Even after achieving full sustained remission from substance use disorder (SUD), the risk for meeting criteria for the disorder in the following year remains greater than it is in the general population. It is not until an individual has 4-5 years of full sustained remission from substance use disorder (and 6 or more years of remission for heroin use disorder) before their risk of meeting criteria for the disorder in the next year drops below 15% — the lifetime risk for SUD in the general population. Said another way, if you’ve already met criteria for SUD, it takes about 5 years of remission to be no more likely than anyone else in the general population of meeting SUD criteria in the next year. This suggests that SUD is a chronic illness, somewhat susceptible to reoccurrence for at least several years, even after someone appears relatively stable.

 

Not everyone achieves full sustained remission through complete abstinence.

Some individuals can achieve full sustained remission from substance use disorder (SUD) without being completely abstinent. It is very important to note, however, that the abstinence pathway to remission is much more stable – that is, it is a safer route. In a large, representative sample of individuals in remission from alcohol use disorder in the United States, for example, 38% were abstainers, 37% low-risk drinkers (based on the National Institute of Alcohol Abuse and Alcoholism guidelines), and 25% were risky drinkers (in remission but not meeting the low-risk drinking guidelines). Three years later, only 7% of abstainers had any recurrence of alcohol use disorder symptoms, compared to 27% of low-risk drinkers, and 51% of risky drinkers.
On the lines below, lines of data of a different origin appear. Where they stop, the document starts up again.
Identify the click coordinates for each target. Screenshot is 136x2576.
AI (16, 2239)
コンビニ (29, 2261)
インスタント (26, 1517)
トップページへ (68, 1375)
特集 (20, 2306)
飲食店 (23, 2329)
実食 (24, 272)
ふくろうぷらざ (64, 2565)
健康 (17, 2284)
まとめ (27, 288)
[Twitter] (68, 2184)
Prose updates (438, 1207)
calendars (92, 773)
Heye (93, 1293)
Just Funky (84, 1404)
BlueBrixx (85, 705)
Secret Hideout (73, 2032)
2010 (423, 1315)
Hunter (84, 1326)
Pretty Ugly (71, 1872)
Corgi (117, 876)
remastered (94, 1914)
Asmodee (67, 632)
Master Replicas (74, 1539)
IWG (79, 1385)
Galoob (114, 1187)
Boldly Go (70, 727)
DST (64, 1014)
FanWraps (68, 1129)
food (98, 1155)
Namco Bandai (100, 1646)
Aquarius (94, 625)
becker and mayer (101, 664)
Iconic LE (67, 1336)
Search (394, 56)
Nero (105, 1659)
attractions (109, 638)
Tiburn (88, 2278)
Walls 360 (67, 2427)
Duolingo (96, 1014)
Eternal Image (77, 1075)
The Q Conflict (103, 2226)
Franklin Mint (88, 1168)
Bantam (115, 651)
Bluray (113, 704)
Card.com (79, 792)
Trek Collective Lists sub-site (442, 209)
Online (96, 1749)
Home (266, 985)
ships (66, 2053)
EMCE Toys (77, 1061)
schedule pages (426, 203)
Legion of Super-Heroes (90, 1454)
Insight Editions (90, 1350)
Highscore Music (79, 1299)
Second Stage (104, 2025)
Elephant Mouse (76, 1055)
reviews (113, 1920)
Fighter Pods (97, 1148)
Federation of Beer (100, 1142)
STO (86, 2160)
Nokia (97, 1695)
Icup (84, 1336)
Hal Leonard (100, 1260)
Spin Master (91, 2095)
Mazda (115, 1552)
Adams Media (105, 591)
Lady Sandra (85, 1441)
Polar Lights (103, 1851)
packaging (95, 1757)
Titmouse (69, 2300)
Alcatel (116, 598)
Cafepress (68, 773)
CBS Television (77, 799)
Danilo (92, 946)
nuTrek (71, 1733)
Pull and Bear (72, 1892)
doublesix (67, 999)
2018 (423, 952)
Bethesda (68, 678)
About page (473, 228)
Adjusting for clinical and demographic characteristics to understand better the unique risk of remission type (e.g., adjusting for age given that younger individuals were both more likely to be in non-abstinence remission groups and to have alcohol use disorder symptoms 3 years later), compared to abstinence, risky drinking is 2.7 times more likely to lead to a recurrence of alcohol use disorder symptoms, and low-risk drinking 1.8 times more likely.

The benefits provided by medications for alcohol use disorder (naltrexone, acamprosate) – are modest.

The benefits provided by medications for alcohol use disorder – including naltrexone and acamprosate – are modest. Studies show taking this medication gives patients only about a 5-10% better chance at abstinence or only non-heavy drinking (less than 4 drinks per day for women & 5 for men) than if they take a placebo medication. That said, these medications are convenient to access (e.g., they can obtained via primary care) and naltrexone that is prescribed and monitored regularly by a non-addiction clinician (e.g., internist), in particular, may have similar short-term positive effects on alcohol abstinence as that of specialized psychosocial treatment.  Taken together, they are helpful and accessible, but not a panacea. Taking the medication consistently and meeting regularly with the prescriber (e.g., weekly or biweekly) are key to maximizing positive outcomes.

Some achieve full sustained remission without formal help from professional treatment or mutual-help organizations.

Some individuals can achieve substance use disorder remission without formal help from professional treatment or mutual-help organization participation. That said, when previously untreated individuals with alcohol use disorder who are interested in making a change in their drinking are followed over time, individuals who obtain formal help are 2 to 3 times more likely to achieve remission.